Myopia is common ocular condition and continue to increases in prevalence, particularly in Asian populations.[16-19] As subjects had higher myopia and longer axial length, they showed worse DVA and KVA. Because more-myopic eyes tend to have lower SE refractive error and longer axial length, our results suggest that myopia might have negative correlation with DVA and KVA.[19]
DVA is typically tested by asking subjects to judge or identify dynamic objects while their head is fixed. This involves reporting the location of a small opening in a moving Landolt-C ring. This examines the ability of minimum resolvable capacity, which means the ability to discriminate two small shapes in space. Combination of different types of eye and head movements enables to stabilize the image of subject close to the fovea, the small area on retina where photoreceptor density and visual acuity are maximal.[ 20,21] Smooth pursuit eye movements aim to match the speed of gaze with that of small, moving visual targets, and can be used to track objects travelling at speeds of up to 50 degrees of visual angle per second. At higher target speeds, when gaze lags behind the target, the eyes use fast catch-up saccades to compensate for position and velocity errors.[22] In this study, pupil diameter had positive correlation with DVA in men and women, and it was statistically significant. However, it is unclear which mechanism lead pupil diameter to such DVA advantages. Further studies of relationship among the pupil size, smooth pursuit eye movements, and DVA would be needed.
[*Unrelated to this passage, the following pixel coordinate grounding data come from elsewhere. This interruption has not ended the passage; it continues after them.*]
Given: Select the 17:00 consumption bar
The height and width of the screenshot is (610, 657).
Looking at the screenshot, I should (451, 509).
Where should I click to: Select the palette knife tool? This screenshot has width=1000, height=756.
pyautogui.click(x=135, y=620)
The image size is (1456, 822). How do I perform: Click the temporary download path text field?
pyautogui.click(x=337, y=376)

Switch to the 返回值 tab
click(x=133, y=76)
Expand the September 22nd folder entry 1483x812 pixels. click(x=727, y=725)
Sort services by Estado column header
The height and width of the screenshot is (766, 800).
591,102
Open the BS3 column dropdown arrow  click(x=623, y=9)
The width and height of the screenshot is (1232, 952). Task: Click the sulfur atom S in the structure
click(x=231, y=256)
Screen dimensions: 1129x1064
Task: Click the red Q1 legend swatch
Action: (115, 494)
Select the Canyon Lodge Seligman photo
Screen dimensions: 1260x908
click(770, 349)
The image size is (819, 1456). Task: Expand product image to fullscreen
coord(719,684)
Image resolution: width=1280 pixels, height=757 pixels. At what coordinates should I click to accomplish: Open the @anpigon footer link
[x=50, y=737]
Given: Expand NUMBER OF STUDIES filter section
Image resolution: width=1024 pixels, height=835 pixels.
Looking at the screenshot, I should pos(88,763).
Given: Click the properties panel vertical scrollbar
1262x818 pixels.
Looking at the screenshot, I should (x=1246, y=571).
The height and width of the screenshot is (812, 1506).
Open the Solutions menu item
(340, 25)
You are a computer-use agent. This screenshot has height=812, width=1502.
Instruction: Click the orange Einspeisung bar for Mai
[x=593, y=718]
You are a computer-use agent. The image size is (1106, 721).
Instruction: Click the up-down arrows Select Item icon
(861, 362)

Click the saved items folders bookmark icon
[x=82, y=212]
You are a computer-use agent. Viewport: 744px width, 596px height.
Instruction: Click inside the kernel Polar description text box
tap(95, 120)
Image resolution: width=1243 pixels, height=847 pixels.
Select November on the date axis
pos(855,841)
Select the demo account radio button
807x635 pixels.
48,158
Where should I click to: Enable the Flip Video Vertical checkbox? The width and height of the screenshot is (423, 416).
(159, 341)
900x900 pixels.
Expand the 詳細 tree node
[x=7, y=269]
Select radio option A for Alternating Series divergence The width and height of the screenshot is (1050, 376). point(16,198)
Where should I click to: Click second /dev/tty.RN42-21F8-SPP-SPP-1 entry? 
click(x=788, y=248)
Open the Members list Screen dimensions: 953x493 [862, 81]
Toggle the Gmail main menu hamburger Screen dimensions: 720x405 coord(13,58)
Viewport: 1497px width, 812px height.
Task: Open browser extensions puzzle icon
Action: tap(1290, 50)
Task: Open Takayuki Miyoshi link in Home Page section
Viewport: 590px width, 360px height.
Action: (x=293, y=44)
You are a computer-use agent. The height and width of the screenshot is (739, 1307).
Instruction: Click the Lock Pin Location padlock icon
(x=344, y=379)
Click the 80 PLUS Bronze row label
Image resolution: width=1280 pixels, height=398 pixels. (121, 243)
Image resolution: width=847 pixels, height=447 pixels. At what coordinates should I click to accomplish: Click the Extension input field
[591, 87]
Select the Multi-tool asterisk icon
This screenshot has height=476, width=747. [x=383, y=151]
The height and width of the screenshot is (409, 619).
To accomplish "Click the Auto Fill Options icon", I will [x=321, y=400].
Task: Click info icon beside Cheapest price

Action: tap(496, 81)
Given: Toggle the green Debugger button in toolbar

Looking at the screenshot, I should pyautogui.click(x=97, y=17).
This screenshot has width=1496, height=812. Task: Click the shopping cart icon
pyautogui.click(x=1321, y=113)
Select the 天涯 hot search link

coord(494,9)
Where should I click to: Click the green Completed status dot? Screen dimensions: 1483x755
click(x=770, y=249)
There are several limitations of this study. First, we didn’t include athletic ability parameters of subjects. Some studies reported differences in DVA or KVA among the groups of different performance levels.[5,23] But Hoshina K et al reported there were no significant differences in DVA or KVA among the player groups.[24] Cumulated performance data were available for professional athletes but there was no data and no standard method to evaluate athletic performance of normal subjects. Further study will be needed to investigate standardized method evaluating athletic performance when measuring DVA or KVA. Another limitation of this study was that we measured DVA with the target moving from only right to left. Because effective eye movements are related to DVA, measuring DVA with moving targets of various directions such as left to right, superior to inferior, inferior to superior could be helpful for further studies.[25,26]
CONCLUSIONS
We investigated the characteristics of DVA and KVA in young myopic eyes and found that both DVA and KVA were significantly different between men and women, and showed that men had better DVA and KVA than women. Also, DVA and KVA can be measured significantly different by degree of myopia, axial length, pupil diameter. The lower degree of myopia, shorter axial length, and longer pupil diameter were associated with the higher DVA. Similarly, the lower degree of myopia and shorter axial length were associated with high KVA. However, KVA did not show association with pupil diameter. When measuring DVA and KVA, clinical factors, such as myopia and ocular biometry should be considered.